Rename at the ZFS level, I presume you mean, as this filesystem doesn't have a registry entry so no "name" in the dotmesh level! But if we do this on a runner (and it'll only happen on runners, or other similar "I'm just a cache" setups), who will ever go and see the renamed ZFS filesystems? You'd need to do a zfs list (or we add a special ListOrphanedFilesystems API call, and a second API call to reconnect an orphaned filesystem by giving it a new fsid and a registry entry and related metadata, but then who is responsible for checking for orphaned filesystems?)

alaric-dotmesh commented 5 years ago

The "nice alternative" is to store all the KV metadata somewhere in ZFS as well so it can be recovered (then we don't even need KV store persistence in single-node systems), but that's a bit more work...

alaric-dotmesh commented 5 years ago

In fact, on a single-node system, we could ditch the entire KV store and just use the caches in InMemoryState directly :-)

rusenask commented 5 years ago

or we could place boltdb data file inside a zfs filesystem :)

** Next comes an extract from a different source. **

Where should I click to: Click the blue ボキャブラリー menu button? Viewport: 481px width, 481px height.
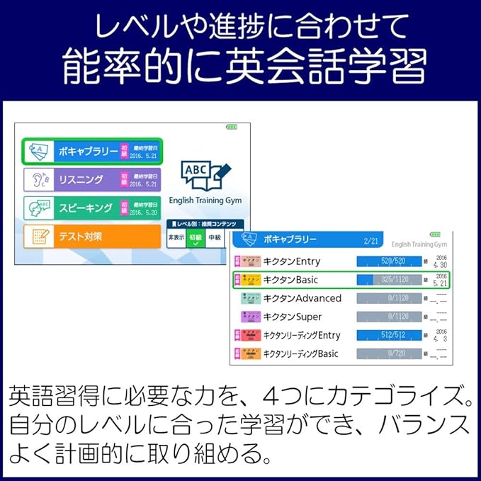coord(92,151)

lukemarsden commented 5 years ago

putting boltdb in a specially named zfs filesystem is a great idea and should reduce the need for this auto-deletion?

rusenask commented 5 years ago

yep, I am not even sure why I made boltdb location configurable, it should always have been in zfs as it would ensure that as long as zfs is there we would have boltdb too. And if zfs is gone then having a surviving kv store doesn't make any difference.